Mit dieser Frage lese ich in der Bibel. Und da stelle ich zunächst fest: In den Texten und Geschichten dort ist andauernd von Leid die Rede. Und von Menschen, die dieses Leid abbekommen. Auch wenn sie an Gott glauben. Besonders eindrücklich wird das in den Psalmen. Das sind Gebete mitten in der Bibel, manche sind sehr persönlich. „[I]ch habe es satt, so erbärmlich zu leiden. Ich fühle mich dem Totenreich ganz nahe“ [Psalm 88,4; BasisBibel], schreibt da einer. Und dann macht dieser Beter Gott sogar verantwortlich für das, was er tragen muss: „Du hast mich […] in tiefste Abgründe [gestoßen]. […] Deine gewaltigen Wellen haben mich unter Wasser gedrückt.“ [Psalm 88,7f.; BasisBibel]

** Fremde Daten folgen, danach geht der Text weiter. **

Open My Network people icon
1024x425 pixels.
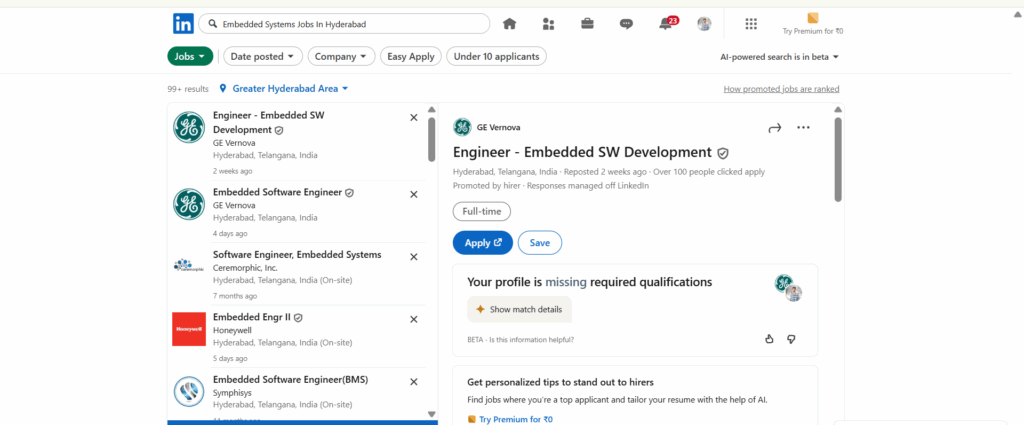548,24
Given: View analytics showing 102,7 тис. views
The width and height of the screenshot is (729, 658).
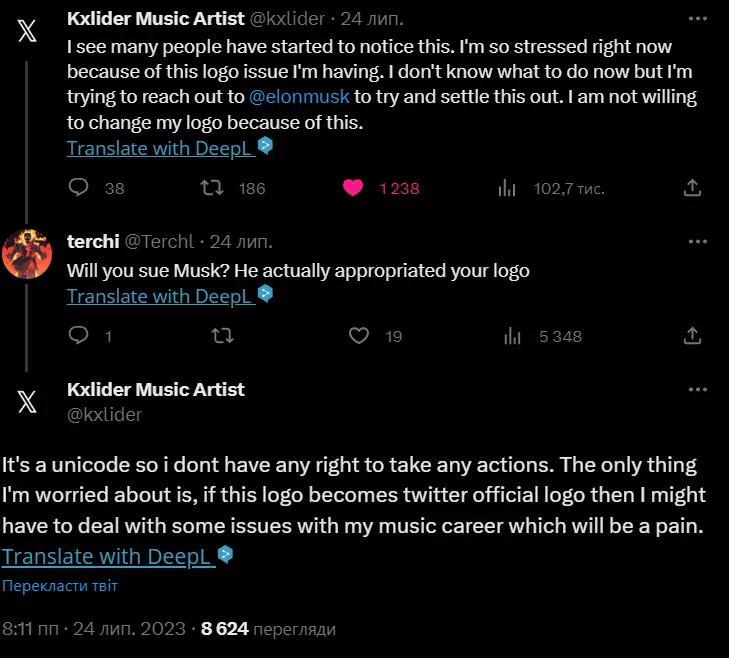Looking at the screenshot, I should coord(507,188).
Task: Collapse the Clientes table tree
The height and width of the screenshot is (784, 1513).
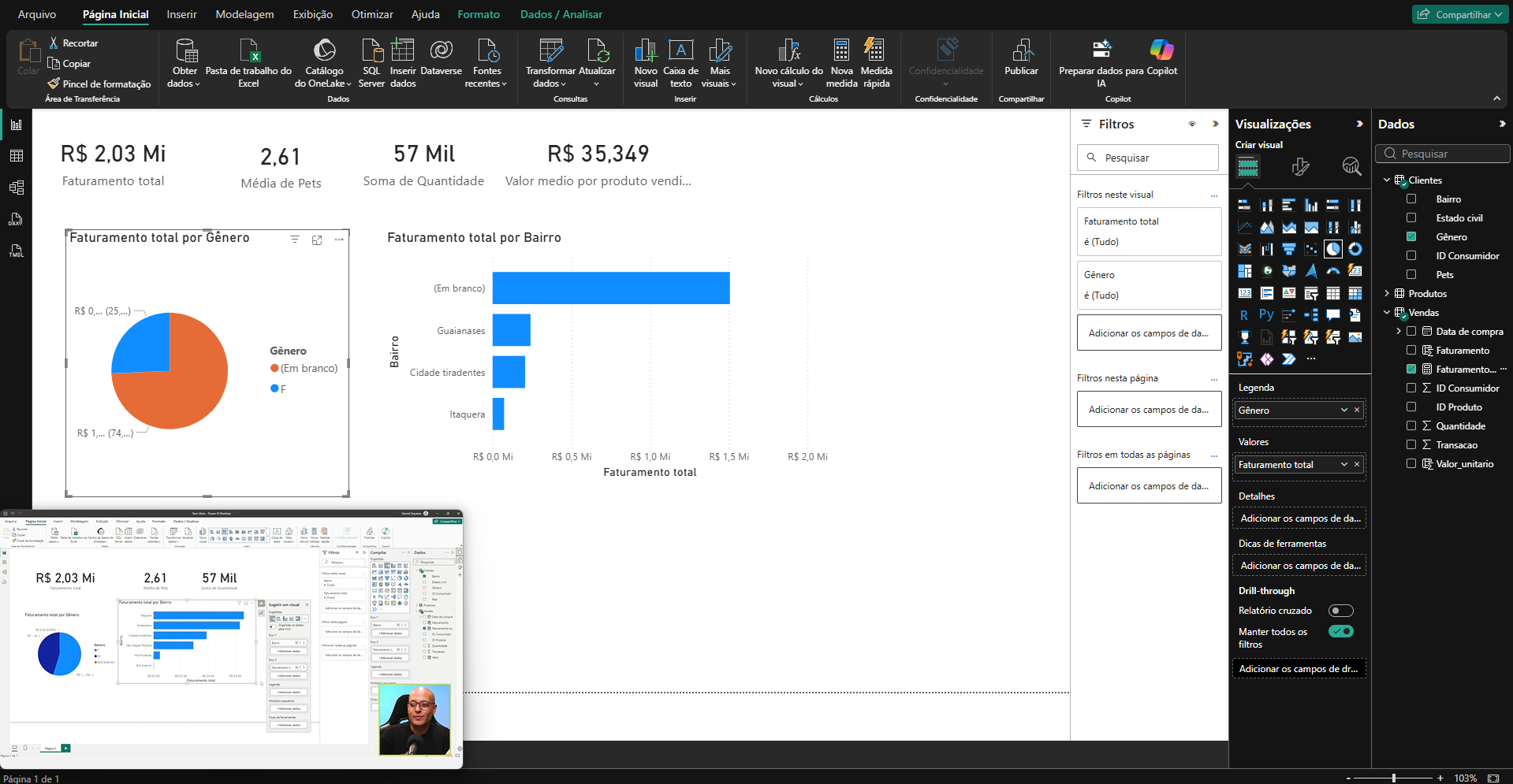Action: 1387,180
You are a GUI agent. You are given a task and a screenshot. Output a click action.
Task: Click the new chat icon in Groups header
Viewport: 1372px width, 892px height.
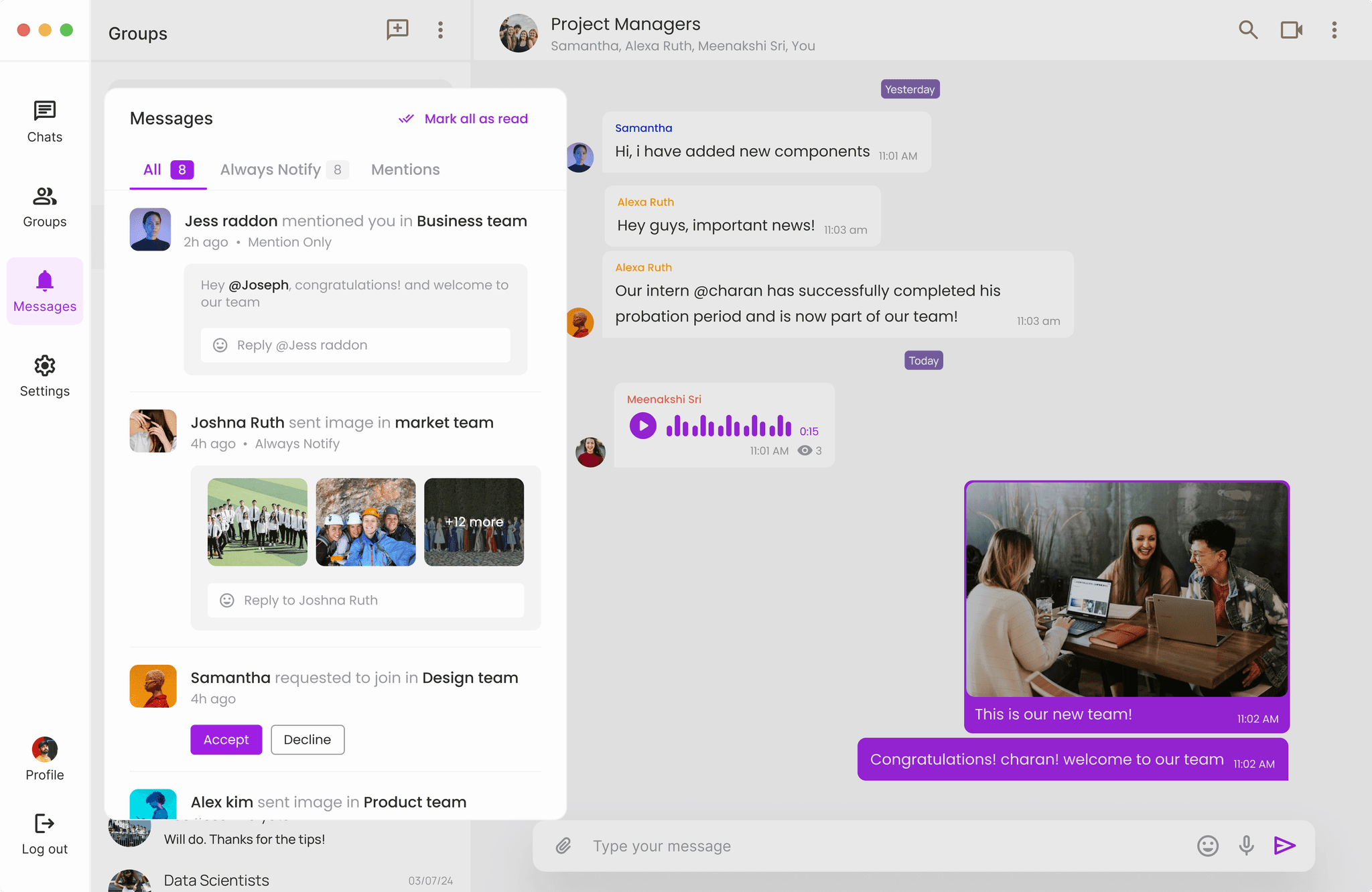(x=397, y=29)
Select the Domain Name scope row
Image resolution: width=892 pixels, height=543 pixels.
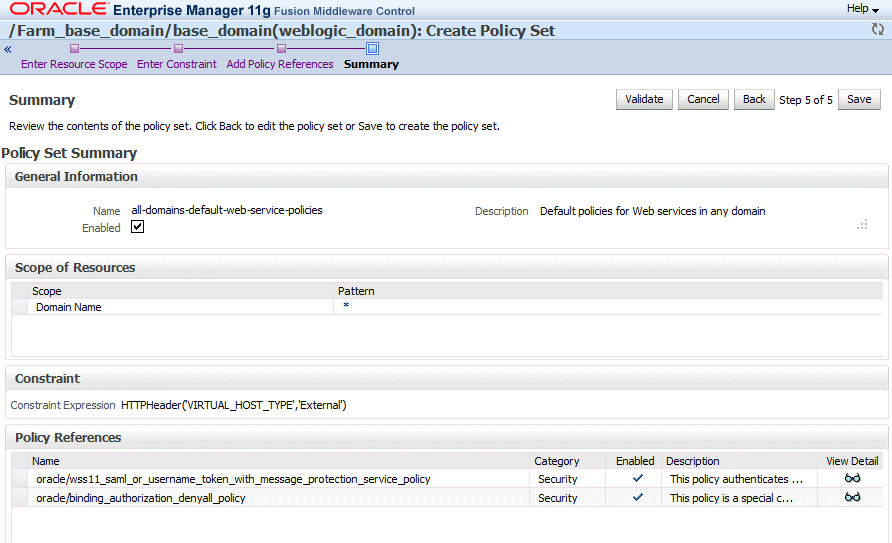click(x=447, y=307)
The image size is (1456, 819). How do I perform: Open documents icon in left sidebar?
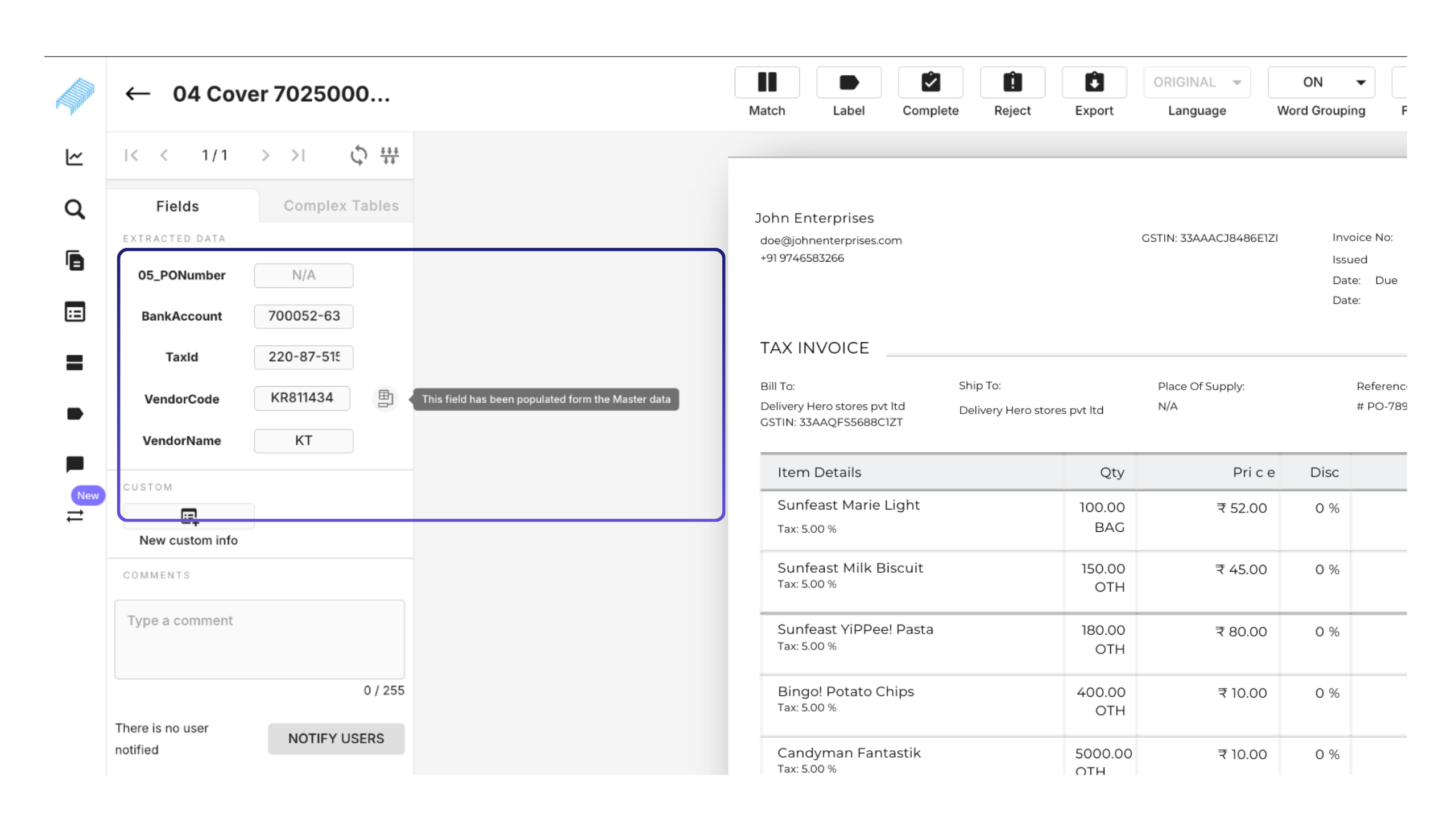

Gott und das Leid – für die biblischen Texte scheint das also kein Widerspruch zu sein. Das Leben ist schön und schrecklich zugleich. Und Gott ist immer dabei.

… mehr noch: Gott leidet sogar selbst an der Welt. Ich sehe: Auch davon wird in der Bibel erzählt. Vor allem da, wo es um Jesus geht. Jesus lebt – und stirbt. Und dieser Jesus ist Gott, glauben Christen. Ja, das heißt dann doch: Gott durchleidet selber, was Menschen durchmachen. Auch das Leid ist ihm nicht fremd.

Gott ist allmächtig – ich sehe das dann so: Gottes Liebe weicht sogar dem Tod nicht aus. Gott geht mit den Menschen dahin, wo es dunkel wird. Keine Macht der Welt trennt die Menschen von Gott.

Manchmal begegne ich Menschen, die das genau so erleben. Sie sagen: Als ich ganz unten war, habe ich dort Gott gespürt. Ich habe gespürt, dass jemand an meiner Seite ist. Jemand, der auch meine Verzweiflung aushält, meine Tränen. Und das hat einen Unterschied gemacht.

Was ist das für ein Gott, an den Christen glauben? Ganz sicher kein Gott, der alles Leid der Welt verhindert. Und auch kein Gott, mit dem sich alle Lebensfragen klären. So einen Gott gibt es tatsächlich nicht. Aber da ist ein Gott, der mitten im Leid bei mir bleibt. Der sich auch meinen Abgründen stellt. Auf den will ich vertrauen. Hoffentlich auch in schweren Zeiten.